All the samples with top phylogenetic diversity metrics have similar microbial fraction.

vertical_tree <- force.ultrametric(genome_tree,method="extend") %>%
        ggtree(., size = 0.3)
***************************************************************
*                          Note:                              *
*    force.ultrametric does not include a formal method to    *
*    ultrametricize a tree & should only be used to coerce    *
*   a phylogeny that fails is.ultrametric due to rounding --  *
*    not as a substitute for formal rate-smoothing methods.   *
***************************************************************
#Add phylum colors
phylum_colors <- read_tsv("https://raw.githubusercontent.com/earthhologenome/EHI_taxonomy_colour/main/ehi_phylum_colors.tsv") %>%
  right_join(genome_metadata, by=join_by(phylum == phylum)) %>%
    arrange(match(genome, genome_tree$tip.label)) %>%
    mutate(phylum = factor(phylum, levels = unique(phylum))) %>%
    column_to_rownames(var = "genome") %>%
    select(phylum)


colors_alphabetic <- read_tsv("https://raw.githubusercontent.com/earthhologenome/EHI_taxonomy_colour/main/ehi_phylum_colors.tsv") %>%
  right_join(genome_metadata, by=join_by(phylum == phylum)) %>%
  arrange(match(genome, genome_tree$tip.label)) %>%
  select(phylum, colors) %>%
    unique() %>%
    arrange(phylum) %>%
    select(colors) %>%
    pull()

vertical_tree <- gheatmap(vertical_tree, phylum_colors, offset=-0.6, width=0.1, colnames=FALSE) +
    scale_fill_manual(values=colors_alphabetic) +
    new_scale_fill()

#Add genome counts of d0
genome_counts_selection <- genome_counts_filt %>%
          select(all_of(c("genome",selection))) %>% 
          column_to_rownames(var="genome") %>% tss()

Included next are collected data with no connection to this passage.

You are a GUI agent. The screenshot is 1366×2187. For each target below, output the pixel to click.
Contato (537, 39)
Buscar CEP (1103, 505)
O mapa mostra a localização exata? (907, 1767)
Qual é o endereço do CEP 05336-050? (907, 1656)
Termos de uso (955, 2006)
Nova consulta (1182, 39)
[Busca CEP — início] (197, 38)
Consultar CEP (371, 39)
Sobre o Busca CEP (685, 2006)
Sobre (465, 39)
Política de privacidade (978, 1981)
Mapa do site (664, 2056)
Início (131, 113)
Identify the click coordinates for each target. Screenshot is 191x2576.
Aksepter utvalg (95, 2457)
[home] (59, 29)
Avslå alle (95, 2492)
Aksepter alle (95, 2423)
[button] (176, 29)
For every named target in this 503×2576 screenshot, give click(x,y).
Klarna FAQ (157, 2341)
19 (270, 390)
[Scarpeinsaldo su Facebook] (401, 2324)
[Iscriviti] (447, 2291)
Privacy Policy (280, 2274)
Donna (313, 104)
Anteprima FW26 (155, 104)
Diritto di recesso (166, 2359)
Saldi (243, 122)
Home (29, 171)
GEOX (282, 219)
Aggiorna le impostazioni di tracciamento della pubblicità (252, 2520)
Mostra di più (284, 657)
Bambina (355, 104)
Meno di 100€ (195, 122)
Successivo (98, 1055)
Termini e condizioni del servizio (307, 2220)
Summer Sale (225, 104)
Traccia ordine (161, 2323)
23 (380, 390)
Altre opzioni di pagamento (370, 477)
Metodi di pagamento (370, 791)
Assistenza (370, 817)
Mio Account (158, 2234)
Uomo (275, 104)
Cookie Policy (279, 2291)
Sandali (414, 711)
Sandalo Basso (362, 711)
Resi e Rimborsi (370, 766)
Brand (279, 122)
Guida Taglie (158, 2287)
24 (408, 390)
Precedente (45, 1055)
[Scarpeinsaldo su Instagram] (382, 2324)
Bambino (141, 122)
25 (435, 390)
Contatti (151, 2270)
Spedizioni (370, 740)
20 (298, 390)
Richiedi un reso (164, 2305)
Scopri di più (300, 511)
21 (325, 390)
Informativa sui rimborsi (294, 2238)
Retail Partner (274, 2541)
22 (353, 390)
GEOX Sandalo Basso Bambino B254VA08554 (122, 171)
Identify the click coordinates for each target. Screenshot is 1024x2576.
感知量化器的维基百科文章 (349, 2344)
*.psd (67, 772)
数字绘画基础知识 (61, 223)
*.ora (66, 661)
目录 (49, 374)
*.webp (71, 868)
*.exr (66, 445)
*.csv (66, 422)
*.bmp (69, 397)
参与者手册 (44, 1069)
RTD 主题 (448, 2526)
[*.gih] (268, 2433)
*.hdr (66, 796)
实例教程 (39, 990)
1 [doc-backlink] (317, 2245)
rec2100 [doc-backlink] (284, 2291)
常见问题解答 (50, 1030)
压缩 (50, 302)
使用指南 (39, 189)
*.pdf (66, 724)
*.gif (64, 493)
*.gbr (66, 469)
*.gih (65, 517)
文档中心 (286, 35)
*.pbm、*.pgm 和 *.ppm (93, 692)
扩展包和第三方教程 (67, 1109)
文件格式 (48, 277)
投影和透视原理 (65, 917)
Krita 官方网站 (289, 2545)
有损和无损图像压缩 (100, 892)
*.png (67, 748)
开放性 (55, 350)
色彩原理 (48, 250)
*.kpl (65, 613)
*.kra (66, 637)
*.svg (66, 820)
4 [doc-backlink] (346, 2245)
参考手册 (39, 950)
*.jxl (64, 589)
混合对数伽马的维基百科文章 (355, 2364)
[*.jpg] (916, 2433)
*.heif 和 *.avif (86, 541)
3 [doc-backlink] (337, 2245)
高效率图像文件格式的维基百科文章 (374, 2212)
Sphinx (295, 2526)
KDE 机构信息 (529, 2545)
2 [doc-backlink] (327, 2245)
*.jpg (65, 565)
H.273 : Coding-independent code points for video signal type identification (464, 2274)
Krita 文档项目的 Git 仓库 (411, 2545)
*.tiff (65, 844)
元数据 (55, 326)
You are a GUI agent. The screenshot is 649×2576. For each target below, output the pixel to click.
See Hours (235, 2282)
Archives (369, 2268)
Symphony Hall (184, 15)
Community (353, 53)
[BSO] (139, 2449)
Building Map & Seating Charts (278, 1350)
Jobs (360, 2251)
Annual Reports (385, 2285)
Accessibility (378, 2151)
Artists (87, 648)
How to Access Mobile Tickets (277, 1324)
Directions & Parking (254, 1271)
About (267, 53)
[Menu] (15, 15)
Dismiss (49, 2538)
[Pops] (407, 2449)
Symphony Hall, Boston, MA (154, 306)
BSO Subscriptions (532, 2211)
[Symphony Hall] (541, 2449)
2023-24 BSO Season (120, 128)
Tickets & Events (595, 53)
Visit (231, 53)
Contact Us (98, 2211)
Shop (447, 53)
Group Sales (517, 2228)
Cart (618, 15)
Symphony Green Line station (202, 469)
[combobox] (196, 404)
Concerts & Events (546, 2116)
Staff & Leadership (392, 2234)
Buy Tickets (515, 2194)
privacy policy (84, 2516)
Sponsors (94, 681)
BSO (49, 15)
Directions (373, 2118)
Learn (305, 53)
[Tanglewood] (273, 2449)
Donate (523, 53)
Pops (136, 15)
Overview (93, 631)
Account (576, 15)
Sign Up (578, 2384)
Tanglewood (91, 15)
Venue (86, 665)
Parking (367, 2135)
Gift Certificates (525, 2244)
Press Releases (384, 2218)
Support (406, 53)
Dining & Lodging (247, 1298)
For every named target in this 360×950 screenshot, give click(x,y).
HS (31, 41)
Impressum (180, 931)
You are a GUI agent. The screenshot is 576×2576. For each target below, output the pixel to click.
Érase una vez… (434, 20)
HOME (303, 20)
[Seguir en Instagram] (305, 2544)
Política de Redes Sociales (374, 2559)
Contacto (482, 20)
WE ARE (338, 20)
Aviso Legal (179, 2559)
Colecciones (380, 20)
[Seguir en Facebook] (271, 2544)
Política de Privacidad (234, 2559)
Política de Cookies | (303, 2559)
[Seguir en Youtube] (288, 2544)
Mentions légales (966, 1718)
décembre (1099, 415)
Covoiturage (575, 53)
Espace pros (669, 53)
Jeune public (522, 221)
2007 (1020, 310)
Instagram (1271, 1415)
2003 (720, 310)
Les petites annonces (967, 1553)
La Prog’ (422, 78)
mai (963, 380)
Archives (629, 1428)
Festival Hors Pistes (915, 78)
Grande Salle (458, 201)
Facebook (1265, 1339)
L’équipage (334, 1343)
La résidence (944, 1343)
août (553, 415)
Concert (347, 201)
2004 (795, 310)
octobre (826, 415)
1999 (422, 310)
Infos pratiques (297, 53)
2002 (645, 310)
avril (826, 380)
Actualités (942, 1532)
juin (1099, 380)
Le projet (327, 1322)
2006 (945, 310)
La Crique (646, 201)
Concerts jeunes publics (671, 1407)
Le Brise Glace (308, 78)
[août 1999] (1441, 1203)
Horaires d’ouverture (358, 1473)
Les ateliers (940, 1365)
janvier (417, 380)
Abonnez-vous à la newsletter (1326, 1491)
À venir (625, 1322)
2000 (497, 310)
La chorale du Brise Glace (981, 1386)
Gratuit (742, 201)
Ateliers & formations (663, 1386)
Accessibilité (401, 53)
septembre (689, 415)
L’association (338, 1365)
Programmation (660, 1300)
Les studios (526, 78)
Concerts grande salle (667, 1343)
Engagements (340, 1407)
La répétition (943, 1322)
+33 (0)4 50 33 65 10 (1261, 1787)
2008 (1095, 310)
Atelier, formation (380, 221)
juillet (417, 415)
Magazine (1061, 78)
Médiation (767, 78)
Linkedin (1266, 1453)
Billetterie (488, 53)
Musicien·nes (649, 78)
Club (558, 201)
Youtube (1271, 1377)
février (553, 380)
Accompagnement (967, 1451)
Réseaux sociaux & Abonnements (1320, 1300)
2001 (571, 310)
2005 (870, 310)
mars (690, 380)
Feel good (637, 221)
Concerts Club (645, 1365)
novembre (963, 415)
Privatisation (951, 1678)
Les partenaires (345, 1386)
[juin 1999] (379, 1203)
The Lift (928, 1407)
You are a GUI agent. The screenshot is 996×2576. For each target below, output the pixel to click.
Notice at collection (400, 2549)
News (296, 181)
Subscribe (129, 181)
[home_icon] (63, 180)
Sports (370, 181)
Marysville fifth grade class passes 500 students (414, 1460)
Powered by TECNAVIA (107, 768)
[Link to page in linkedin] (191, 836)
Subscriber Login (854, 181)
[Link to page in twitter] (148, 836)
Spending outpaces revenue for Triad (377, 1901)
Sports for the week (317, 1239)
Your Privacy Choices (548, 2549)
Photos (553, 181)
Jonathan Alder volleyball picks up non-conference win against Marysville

vertical_tree <- gheatmap(vertical_tree, log10(genome_counts_selection), offset=-0.4, width=0.3, colnames=TRUE, colnames_angle=90, font.size=3, colnames_position="top", colnames_offset_y = 15) +
    vexpand(.08) +
    coord_cartesian(clip = "off") +
    scale_fill_gradient(low = "lightblue", high = "#315b7d", na.value="#f4f4f4") +
    new_scale_fill()

vertical_tree +
  theme(legend.position='none')

Top 10 diversity samples are sorted from left to right.